Assignment:
For this item, repeat the material exactly while omitting its pictures.

---*---

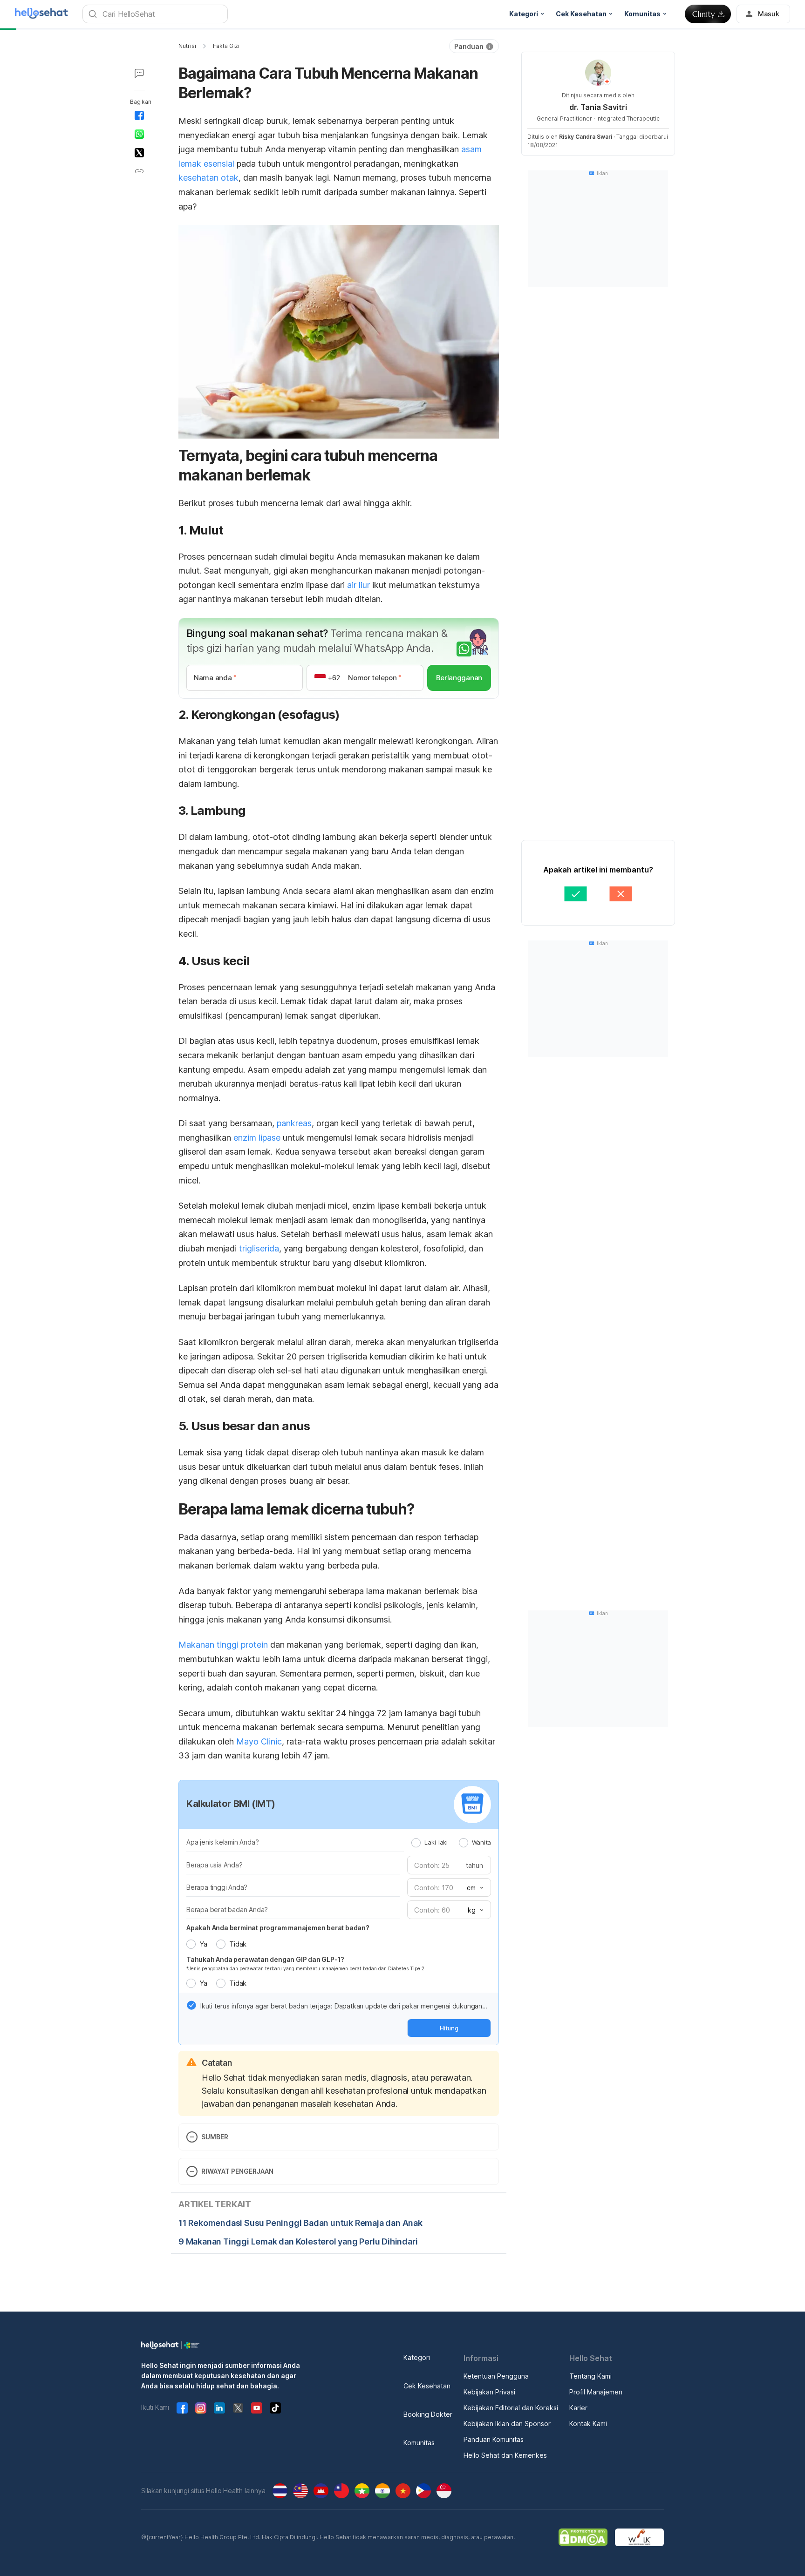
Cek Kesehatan (426, 2386)
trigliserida (259, 1248)
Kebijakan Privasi (489, 2392)
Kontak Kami (588, 2423)
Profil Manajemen (595, 2392)
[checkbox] (191, 2005)
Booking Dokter (427, 2414)
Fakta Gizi (226, 45)
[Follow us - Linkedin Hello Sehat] (219, 2408)
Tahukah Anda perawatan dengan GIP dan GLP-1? (265, 1959)
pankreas (294, 1123)
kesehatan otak (208, 178)
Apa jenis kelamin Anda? (222, 1842)
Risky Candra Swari (585, 136)
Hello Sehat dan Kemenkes (505, 2455)
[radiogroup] (451, 1842)
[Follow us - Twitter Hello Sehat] (238, 2408)
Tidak (237, 1944)
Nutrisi (187, 45)
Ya (203, 1944)
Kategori (416, 2357)
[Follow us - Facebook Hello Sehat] (182, 2408)
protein (255, 1645)
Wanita (481, 1842)
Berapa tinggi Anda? (216, 1887)
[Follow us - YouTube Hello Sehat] (256, 2408)
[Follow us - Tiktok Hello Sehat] (275, 2408)
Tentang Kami (590, 2376)
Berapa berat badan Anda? (227, 1909)
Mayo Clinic (259, 1741)
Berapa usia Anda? (214, 1865)
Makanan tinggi (209, 1645)
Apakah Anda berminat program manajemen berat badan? (277, 1928)
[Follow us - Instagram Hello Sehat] (200, 2408)
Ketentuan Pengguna (496, 2376)
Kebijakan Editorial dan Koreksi (511, 2408)
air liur (358, 585)
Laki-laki (435, 1842)
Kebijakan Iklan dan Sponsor (507, 2423)
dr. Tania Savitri (598, 107)
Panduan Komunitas (494, 2439)
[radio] (416, 1842)
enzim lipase (256, 1138)
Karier (578, 2408)
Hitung (449, 2028)
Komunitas (419, 2443)
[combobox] (474, 1888)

---*---

Result for this exercise:
Cek Kesehatan (426, 2386)
trigliserida (259, 1248)
Kebijakan Privasi (489, 2392)
Kontak Kami (588, 2423)
Profil Manajemen (595, 2392)
[checkbox] (191, 2005)
Booking Dokter (427, 2414)
Fakta Gizi (226, 45)
[Follow us - Linkedin Hello Sehat] (219, 2408)
Tahukah Anda perawatan dengan GIP dan GLP-1? (265, 1959)
pankreas (294, 1123)
kesehatan otak (208, 178)
Apa jenis kelamin Anda? (222, 1842)
Risky Candra Swari (585, 136)
Hello Sehat dan Kemenkes (505, 2455)
[radiogroup] (451, 1842)
[Follow us - Twitter Hello Sehat] (238, 2408)
Tidak (237, 1944)
Nutrisi (187, 45)
Ya (203, 1944)
Kategori (416, 2357)
[Follow us - Facebook Hello Sehat] (182, 2408)
protein (255, 1645)
Wanita (481, 1842)
Berapa tinggi Anda? (216, 1887)
[Follow us - YouTube Hello Sehat] (256, 2408)
[Follow us - Tiktok Hello Sehat] (275, 2408)
Tentang Kami (590, 2376)
Berapa berat badan Anda? (227, 1909)
Mayo Clinic (259, 1741)
Berapa usia Anda? (214, 1865)
Makanan tinggi (209, 1645)
Apakah Anda berminat program manajemen berat badan? (277, 1928)
[Follow us - Instagram Hello Sehat] (200, 2408)
Ketentuan Pengguna (496, 2376)
Kebijakan Editorial dan Koreksi (511, 2408)
air liur (358, 585)
Laki-laki (435, 1842)
Kebijakan Iklan dan Sponsor (507, 2423)
dr. Tania Savitri (598, 107)
Panduan Komunitas (494, 2439)
[radio] (416, 1842)
enzim lipase (256, 1138)
Karier (578, 2408)
Hitung (449, 2028)
Komunitas (419, 2443)
[combobox] (474, 1888)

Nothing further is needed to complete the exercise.